4. Il ressort des pièces du dossier que Mme A, entrée en France en 2015, y réside habituellement depuis lors et qu’elle a été mise en possession d’une carte de séjour temporaire valable du 2 novembre 2019 au 1er novembre 2020 en qualité de parent d’enfant français. Elle est la mère d’un enfant de nationalité française né le 5 novembre 2017, scolarisé en première année de cours élémentaire ainsi que de trois autres enfants, l’aînée née en 2007 est restée vivre en Côte d’Ivoire et les deux plus jeunes nés en France le 16 juin 2019 et le 18 février 2023, d’une union avec un compatriote, l’un d’eux étant scolarisé en classe de grande section de maternelle et la dernière s’étant vue reconnaitre la qualité de réfugiée postérieurement à la date de la décision attaquée, par une décision de la cour nationale du droit d’asile du 13 février 2025. En outre, il ressort des pièces du dossier que Mme A a travaillé en tant qu’employée de restauration du 4 novembre 2020 au 3 novembre 2022 à temps plein, dans le cadre d’un contrat de travail à durée déterminée d’insertion. Elle établit également avoir été employée au sein de deux sociétés en tant qu’employée de restauration entre octobre 2023 et février 2024 et en tant qu’agent des services logistiques entre février 2024 et septembre 2024. Dans les circonstances particulières de l’espèce, le préfet a porté à son droit au respect de sa vie privée et familiale une atteinte disproportionnée par rapport aux buts poursuivis. Par suite, le préfet a méconnu les dispositions de l’article 8 de la convention européenne de sauvegarde des droits de l’homme et des libertés fondamentales.
5. Il résulte de ce qui précède, sans qu’il soit besoin de statuer sur les autres moyens de la requête, que la requérante est fondée à demander l’annulation de la décision du 25 octobre 2024 portant refus de titre de séjour ainsi que, par voie de conséquence, des décisions portant obligation de quitter le territoire français dans un délai de trente jours et fixant le pays de destination.
Sur les conclusions à fin d’injonction :
6. Eu égard au motif d’annulation retenu, le présent jugement implique nécessairement qu’il soit enjoint au préfet de la Seine-Saint-Denis, ou au préfet territorialement compétent, de délivrer à Mme A un titre de séjour dans un délai de quatre mois à compter de la notification du présent jugement et dans cette attente, une autorisation provisoire de séjour. Il n’y a pas lieu, dans les circonstances de l’espèce, d’assortir cette injonction d’une astreinte.

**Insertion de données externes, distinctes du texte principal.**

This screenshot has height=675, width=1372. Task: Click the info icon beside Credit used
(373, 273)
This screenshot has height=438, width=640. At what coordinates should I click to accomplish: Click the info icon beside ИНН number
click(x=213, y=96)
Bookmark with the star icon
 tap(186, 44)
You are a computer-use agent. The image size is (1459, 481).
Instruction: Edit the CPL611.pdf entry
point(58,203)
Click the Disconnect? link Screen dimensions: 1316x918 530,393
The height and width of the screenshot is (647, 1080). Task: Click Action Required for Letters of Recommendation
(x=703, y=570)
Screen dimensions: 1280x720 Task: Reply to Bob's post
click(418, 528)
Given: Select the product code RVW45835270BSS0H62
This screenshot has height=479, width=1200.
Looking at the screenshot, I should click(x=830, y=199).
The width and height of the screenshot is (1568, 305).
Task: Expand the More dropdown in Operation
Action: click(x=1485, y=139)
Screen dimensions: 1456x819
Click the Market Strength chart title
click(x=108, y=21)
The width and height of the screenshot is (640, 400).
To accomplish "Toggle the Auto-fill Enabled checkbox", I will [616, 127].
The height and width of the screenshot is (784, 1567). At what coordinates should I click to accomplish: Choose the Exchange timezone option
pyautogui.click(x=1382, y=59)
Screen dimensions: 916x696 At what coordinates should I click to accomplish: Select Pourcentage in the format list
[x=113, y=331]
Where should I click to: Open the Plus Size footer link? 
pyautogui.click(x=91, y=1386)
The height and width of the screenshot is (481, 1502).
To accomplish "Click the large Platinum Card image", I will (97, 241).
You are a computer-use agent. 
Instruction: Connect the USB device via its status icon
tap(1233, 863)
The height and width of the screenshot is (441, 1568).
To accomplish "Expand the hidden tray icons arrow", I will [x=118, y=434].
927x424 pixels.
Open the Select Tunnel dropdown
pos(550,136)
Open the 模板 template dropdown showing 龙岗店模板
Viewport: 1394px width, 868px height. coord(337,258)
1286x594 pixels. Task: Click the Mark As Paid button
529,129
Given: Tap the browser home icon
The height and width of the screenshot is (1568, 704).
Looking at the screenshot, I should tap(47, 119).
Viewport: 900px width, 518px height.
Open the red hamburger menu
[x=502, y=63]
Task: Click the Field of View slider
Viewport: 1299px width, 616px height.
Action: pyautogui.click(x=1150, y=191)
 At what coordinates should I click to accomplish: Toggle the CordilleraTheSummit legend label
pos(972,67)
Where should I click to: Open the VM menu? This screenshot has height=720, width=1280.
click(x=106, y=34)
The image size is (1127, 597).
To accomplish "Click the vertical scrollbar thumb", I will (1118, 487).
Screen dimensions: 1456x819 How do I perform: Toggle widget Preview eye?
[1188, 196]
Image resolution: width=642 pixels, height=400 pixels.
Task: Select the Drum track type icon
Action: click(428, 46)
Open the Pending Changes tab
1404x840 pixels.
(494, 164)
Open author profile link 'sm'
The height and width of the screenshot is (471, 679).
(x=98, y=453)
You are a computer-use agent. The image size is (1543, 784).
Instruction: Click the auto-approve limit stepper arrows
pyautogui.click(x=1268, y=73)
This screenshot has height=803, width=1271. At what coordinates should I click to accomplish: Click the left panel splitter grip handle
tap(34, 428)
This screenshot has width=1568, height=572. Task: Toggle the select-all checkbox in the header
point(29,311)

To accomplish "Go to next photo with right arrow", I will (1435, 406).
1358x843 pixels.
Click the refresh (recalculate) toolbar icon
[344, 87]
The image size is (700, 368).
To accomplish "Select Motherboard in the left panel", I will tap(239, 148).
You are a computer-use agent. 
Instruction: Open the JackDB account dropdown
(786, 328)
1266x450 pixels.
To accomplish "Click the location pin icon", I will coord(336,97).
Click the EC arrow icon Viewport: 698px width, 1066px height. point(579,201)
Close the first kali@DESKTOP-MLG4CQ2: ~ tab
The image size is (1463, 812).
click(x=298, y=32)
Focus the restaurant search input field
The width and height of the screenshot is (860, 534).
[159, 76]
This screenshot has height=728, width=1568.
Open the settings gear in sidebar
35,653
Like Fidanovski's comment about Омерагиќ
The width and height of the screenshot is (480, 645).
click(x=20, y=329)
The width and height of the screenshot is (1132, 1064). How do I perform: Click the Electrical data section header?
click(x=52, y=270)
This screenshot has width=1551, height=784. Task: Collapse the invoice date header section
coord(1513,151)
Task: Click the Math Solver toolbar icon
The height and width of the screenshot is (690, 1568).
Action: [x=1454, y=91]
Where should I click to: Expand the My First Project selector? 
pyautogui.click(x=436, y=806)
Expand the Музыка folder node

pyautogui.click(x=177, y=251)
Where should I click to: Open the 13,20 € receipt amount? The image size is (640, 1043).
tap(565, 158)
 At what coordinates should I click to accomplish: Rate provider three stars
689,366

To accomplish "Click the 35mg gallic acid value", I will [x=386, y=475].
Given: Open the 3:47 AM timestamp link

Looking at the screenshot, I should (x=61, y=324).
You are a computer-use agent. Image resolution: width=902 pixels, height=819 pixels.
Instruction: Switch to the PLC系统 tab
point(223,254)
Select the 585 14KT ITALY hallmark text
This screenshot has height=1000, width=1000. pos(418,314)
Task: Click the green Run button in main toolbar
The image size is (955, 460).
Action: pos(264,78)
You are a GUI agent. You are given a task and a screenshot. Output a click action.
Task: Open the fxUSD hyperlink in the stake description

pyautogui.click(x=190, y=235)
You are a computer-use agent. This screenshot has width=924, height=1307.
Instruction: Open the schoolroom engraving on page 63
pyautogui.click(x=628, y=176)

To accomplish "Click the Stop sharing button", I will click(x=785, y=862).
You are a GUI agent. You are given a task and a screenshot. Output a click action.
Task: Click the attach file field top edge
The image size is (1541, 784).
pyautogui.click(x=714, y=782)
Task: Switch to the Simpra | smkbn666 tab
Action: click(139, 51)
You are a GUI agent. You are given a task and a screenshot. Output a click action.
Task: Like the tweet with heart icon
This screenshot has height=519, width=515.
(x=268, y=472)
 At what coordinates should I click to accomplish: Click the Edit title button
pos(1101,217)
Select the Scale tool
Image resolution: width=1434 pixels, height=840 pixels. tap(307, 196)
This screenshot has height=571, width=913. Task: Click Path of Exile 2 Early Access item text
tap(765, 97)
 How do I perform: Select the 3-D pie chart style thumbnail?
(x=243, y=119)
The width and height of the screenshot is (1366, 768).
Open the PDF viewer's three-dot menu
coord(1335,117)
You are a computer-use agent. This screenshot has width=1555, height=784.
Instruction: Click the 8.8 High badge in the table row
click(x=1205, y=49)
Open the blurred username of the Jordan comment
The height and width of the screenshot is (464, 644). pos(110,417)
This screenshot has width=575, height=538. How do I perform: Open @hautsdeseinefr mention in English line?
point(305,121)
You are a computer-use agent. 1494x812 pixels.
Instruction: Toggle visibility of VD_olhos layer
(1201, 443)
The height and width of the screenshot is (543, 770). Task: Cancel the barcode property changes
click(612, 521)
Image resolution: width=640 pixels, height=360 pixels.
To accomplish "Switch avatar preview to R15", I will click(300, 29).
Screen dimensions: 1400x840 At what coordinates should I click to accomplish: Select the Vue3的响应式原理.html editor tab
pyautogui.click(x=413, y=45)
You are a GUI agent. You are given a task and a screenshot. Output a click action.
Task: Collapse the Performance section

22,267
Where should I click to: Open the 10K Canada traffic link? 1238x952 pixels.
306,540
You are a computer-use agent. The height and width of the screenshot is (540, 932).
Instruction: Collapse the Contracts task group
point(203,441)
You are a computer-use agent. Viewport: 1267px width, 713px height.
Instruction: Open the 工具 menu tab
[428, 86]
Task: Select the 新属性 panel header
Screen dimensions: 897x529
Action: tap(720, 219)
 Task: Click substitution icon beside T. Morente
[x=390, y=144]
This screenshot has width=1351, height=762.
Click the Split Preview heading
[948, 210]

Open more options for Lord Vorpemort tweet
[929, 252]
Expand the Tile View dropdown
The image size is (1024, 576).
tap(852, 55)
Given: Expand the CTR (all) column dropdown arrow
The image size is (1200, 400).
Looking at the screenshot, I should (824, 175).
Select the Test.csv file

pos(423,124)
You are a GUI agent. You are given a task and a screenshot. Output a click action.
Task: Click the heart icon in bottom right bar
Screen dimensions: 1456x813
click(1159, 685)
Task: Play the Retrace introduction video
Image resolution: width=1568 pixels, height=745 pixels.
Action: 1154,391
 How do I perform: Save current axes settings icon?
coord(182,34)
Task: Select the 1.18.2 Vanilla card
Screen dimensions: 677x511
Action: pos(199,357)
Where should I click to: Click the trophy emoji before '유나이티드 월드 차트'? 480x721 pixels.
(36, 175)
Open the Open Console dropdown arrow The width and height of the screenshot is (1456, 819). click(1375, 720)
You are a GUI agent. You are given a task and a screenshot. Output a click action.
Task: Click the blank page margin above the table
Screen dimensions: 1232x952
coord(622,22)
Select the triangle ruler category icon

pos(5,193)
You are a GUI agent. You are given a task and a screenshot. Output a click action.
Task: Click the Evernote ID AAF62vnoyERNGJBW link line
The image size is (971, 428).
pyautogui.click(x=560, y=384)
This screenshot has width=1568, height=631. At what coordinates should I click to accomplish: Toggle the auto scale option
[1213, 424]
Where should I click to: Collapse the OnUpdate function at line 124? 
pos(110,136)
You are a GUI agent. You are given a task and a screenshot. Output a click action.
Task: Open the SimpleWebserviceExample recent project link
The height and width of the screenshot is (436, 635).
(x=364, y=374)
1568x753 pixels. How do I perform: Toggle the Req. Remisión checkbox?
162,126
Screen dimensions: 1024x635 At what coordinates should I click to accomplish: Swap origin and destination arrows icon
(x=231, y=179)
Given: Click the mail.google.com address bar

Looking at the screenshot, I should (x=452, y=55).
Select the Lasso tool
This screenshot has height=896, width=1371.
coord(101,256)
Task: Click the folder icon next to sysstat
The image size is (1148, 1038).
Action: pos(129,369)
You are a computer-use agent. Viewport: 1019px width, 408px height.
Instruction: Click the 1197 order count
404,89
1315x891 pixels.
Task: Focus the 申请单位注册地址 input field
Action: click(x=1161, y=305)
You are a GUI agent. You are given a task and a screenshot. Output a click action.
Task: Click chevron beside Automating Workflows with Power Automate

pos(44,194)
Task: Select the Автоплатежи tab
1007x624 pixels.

Sur les frais liés à l’instance :
7. Il y a lieu, dans les circonstances de l’espèce, de mettre à la charge de l’État la somme de 1 100 euros au titre de l’article L. 761-1 du code de justice administrative.
D É C I D E :
Article 1er : L’arrêté du 25 octobre 2024 du préfet de la Seine-Saint-Denis est annulé.
Article 2 : Il est enjoint au préfet de la Seine-Saint-Denis, ou au préfet territorialement compétent, de délivrer à Mme A un titre de séjour dans le délai de quatre mois à compter de la notification du présent jugement et de la munir dans cette attente d’une autorisation provisoire de séjour.
Article 3 : L’Etat versera à Mme A une somme de 1 100 euros sur le fondement de l’article L. 761-1 du code de justice administrative.
Article 4 : Le surplus des conclusions de la requête est rejeté.
Article 5 : Le présent jugement sera notifié à Mme B A et au préfet de la Seine-Saint-Denis.
Délibéré après l’audience du 8 avril 2025, à laquelle siégeaient :
Mme Deniel, présidente,
Mme Biscarel, première conseillère,
Mme Fabre, conseillère,
Rendu public par mise à disposition au greffe le 30 avril 2025.
La rapporteure,La présidente,A.-L. FabreC. DenielLa greffière,A. Capelle
La République mande et ordonne au préfet de la Seine-Saint-Denis ou au préfet devenu territorialement compétent en ce qui le concerne, ou à tous commissaires de justice à ce requis en ce qui concerne les voies de droit commun contre les parties privées, de pourvoir à l’exécution de la présente décision.